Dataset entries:
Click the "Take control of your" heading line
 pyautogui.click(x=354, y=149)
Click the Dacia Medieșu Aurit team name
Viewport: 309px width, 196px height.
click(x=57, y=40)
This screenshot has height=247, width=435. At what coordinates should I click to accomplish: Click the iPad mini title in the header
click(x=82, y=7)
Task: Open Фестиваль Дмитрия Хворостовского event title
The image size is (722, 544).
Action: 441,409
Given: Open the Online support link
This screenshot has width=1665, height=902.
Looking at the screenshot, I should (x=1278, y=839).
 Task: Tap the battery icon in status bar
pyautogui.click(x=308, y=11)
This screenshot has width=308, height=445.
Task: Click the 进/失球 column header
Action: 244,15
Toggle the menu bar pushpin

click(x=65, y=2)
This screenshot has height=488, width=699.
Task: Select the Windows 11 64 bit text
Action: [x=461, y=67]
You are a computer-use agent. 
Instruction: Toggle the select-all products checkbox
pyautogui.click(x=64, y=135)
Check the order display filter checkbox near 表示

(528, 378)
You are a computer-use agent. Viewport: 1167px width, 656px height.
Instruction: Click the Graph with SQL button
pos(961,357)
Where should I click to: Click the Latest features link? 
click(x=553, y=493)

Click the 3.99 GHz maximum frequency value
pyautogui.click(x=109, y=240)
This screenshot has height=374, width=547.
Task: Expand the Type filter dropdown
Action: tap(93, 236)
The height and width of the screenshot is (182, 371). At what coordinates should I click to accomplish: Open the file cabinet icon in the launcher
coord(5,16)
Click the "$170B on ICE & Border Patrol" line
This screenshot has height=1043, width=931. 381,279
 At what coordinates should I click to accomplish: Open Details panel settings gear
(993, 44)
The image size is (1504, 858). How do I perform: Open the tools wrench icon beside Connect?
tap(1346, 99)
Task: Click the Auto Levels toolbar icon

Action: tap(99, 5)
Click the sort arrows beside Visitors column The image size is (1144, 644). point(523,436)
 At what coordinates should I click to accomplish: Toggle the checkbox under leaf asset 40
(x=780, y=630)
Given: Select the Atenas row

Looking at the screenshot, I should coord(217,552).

Work to be completed:
Turn every line of the listing above into a Markdown table with the columns Number and Text. Number each line and leave out the blank ones.

Response to this task:
| Number | Text |
|---|---|
| 1 | Click the "Take control of your" heading line |
| 2 |  pyautogui.click(x=354, y=149) |
| 3 | Click the Dacia Medieșu Aurit team name |
| 4 | Viewport: 309px width, 196px height. |
| 5 | click(x=57, y=40) |
| 6 | This screenshot has height=247, width=435. At what coordinates should I click to accomplish: Click the iPad mini title in the header |
| 7 | click(x=82, y=7) |
| 8 | Task: Open Фестиваль Дмитрия Хворостовского event title |
| 9 | The image size is (722, 544). |
| 10 | Action: 441,409 |
| 11 | Given: Open the Online support link |
| 12 | This screenshot has width=1665, height=902. |
| 13 | Looking at the screenshot, I should (x=1278, y=839). |
| 14 |  Task: Tap the battery icon in status bar |
| 15 | pyautogui.click(x=308, y=11) |
| 16 | This screenshot has width=308, height=445. |
| 17 | Task: Click the 进/失球 column header |
| 18 | Action: 244,15 |
| 19 | Toggle the menu bar pushpin |
| 20 | click(x=65, y=2) |
| 21 | This screenshot has height=488, width=699. |
| 22 | Task: Select the Windows 11 64 bit text |
| 23 | Action: [x=461, y=67] |
| 24 | You are a computer-use agent.  |
| 25 | Instruction: Toggle the select-all products checkbox |
| 26 | pyautogui.click(x=64, y=135) |
| 27 | Check the order display filter checkbox near 表示 |
| 28 | (528, 378) |
| 29 | You are a computer-use agent. Viewport: 1167px width, 656px height. |
| 30 | Instruction: Click the Graph with SQL button |
| 31 | pos(961,357) |
| 32 | Where should I click to: Click the Latest features link?  |
| 33 | click(x=553, y=493) |
| 34 | Click the 3.99 GHz maximum frequency value |
| 35 | pyautogui.click(x=109, y=240) |
| 36 | This screenshot has height=374, width=547. |
| 37 | Task: Expand the Type filter dropdown |
| 38 | Action: tap(93, 236) |
| 39 | The height and width of the screenshot is (182, 371). At what coordinates should I click to accomplish: Open the file cabinet icon in the launcher |
| 40 | coord(5,16) |
| 41 | Click the "$170B on ICE & Border Patrol" line |
| 42 | This screenshot has height=1043, width=931. 381,279 |
| 43 |  At what coordinates should I click to accomplish: Open Details panel settings gear |
| 44 | (993, 44) |
| 45 | The image size is (1504, 858). How do I perform: Open the tools wrench icon beside Connect? |
| 46 | tap(1346, 99) |
| 47 | Task: Click the Auto Levels toolbar icon |
| 48 | Action: tap(99, 5) |
| 49 | Click the sort arrows beside Visitors column The image size is (1144, 644). point(523,436) |
| 50 |  At what coordinates should I click to accomplish: Toggle the checkbox under leaf asset 40 |
| 51 | (x=780, y=630) |
| 52 | Given: Select the Atenas row |
| 53 | Looking at the screenshot, I should coord(217,552). |